- Location within Tajikistan

Highest point
- Peak: Mount Lyavirdyr
- Elevation: 6,351 m (20,837 ft)
- Coordinates: 38°38′N 74°30′E﻿ / ﻿38.633°N 74.500°E

Dimensions
- Length: 350 km (220 mi) N/S
- Width: 35 km (22 mi) E/W

Geography
- Country: Tajikistan / China
- Parent range: Pamir Mountains

Geology
- Rock age: Paleozoic
- Rock type(s): Granite, schist and gneiss

= Sarikol Range =

Mountain range in Tajikistan and China

The Sarikol Range (Сарыкольский хребет; 萨雷阔勒岭, 色勒库尔山脉; Қаторкӯҳи Сариқӯл) is a mountain range in the Pamirs on the border of Tajikistan and the People's Republic of China.

== Etymology ==
The mountain range is named for the Sarikol River at its foot, the name of which comes from the Kyrgyz Сарыкол, which is composed of сары, and кол, meaning "yellow river". In this toponym, the word кол, originates neither from the Kyrgyz кол, nor from the Kyrgyz көл, but rather from the Mongolian гол.

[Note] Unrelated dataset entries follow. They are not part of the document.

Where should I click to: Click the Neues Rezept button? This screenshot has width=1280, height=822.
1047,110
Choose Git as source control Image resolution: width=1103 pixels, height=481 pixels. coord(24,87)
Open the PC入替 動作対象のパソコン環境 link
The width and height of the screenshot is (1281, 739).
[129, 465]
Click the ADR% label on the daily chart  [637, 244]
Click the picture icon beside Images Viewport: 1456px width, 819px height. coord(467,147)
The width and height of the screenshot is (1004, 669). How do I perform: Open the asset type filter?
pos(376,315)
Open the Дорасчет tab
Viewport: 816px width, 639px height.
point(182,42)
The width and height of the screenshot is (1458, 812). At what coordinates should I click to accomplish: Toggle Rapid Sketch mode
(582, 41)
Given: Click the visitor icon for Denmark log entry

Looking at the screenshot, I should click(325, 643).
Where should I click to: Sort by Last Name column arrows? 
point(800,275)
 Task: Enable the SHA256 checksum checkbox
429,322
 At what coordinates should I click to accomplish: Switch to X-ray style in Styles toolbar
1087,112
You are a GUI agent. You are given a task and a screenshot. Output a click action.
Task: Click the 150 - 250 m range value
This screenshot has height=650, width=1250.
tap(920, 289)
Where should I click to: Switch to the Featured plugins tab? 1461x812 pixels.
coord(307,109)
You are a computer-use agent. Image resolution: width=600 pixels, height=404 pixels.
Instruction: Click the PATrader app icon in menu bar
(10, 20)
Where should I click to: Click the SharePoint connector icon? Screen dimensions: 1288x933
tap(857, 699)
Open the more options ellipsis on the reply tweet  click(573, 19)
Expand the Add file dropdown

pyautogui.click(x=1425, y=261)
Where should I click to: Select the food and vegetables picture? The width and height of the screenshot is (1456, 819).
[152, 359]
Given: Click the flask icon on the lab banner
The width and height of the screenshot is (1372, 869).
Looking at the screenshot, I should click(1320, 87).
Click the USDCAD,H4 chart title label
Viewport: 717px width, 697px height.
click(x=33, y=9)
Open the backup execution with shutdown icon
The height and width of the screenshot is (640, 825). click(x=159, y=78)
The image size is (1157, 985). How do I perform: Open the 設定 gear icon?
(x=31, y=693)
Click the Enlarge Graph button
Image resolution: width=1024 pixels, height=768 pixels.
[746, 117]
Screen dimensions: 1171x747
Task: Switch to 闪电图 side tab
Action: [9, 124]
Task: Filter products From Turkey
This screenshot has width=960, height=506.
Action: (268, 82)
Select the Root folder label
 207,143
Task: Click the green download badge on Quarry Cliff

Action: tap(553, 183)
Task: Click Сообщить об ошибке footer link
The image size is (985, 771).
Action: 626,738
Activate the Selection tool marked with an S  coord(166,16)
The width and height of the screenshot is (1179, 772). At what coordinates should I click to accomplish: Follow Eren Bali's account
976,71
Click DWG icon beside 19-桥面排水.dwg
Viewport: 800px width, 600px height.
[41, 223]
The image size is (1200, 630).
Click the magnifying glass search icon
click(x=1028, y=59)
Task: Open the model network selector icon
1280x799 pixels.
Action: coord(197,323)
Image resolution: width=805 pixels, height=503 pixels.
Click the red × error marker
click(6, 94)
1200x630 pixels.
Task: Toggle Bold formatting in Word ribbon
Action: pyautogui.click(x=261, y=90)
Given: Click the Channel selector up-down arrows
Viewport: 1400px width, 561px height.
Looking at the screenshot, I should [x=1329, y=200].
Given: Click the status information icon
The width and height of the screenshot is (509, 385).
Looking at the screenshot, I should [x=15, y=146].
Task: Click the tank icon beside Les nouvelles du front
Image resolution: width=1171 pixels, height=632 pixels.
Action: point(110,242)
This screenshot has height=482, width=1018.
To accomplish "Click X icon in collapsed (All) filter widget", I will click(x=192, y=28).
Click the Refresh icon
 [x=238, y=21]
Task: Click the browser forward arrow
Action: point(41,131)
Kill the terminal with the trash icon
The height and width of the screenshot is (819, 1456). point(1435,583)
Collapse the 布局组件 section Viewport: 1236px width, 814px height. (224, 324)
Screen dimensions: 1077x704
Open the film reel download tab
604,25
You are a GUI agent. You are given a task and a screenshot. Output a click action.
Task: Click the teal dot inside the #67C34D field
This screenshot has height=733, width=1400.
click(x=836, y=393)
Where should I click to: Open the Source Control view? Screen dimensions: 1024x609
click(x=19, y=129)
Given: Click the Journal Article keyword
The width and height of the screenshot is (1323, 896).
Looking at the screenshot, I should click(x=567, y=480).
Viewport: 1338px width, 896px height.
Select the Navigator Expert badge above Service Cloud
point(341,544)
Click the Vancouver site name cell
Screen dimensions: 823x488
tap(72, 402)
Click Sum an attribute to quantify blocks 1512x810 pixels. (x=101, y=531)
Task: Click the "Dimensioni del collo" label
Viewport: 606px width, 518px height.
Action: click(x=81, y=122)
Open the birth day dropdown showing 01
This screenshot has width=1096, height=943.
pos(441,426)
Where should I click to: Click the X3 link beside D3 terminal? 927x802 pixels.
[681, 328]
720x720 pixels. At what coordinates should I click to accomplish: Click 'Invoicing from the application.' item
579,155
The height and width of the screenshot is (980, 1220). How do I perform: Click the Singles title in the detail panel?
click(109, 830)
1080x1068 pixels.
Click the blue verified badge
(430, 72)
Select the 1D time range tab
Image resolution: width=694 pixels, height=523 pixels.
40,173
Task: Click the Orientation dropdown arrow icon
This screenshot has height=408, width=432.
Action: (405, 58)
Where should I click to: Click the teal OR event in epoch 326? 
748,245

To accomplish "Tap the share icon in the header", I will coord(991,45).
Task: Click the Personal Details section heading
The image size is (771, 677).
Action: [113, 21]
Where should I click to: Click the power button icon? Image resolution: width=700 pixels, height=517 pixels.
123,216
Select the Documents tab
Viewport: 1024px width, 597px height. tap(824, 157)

The name has also been used to describe the local people who are historically known as Sarikolis; the local Sarikoli language, and the town of Tashkurgan, which was historically known as Sarikol.

==Geography==
The range divides Tajikistan's Gorno-Badakhshan Autonomous Province and China's Xinjiang Uyghur Autonomous Region and it runs parallel with the Muztagh Range to the east. The range extends 215 mi from the Markansu River in the north to the Beyik Pass in the south. Its average elevation is roughly 16500 ft and the highest point in the range is Mount Lyavirdyr at 20837 ft. On the Tajik part of the range there are 240 glaciers with a total area of 144 km^{2}. The range's drainage basin feeds both the Amu Darya and Tarim River. The range is composed of schist, granite and gneiss.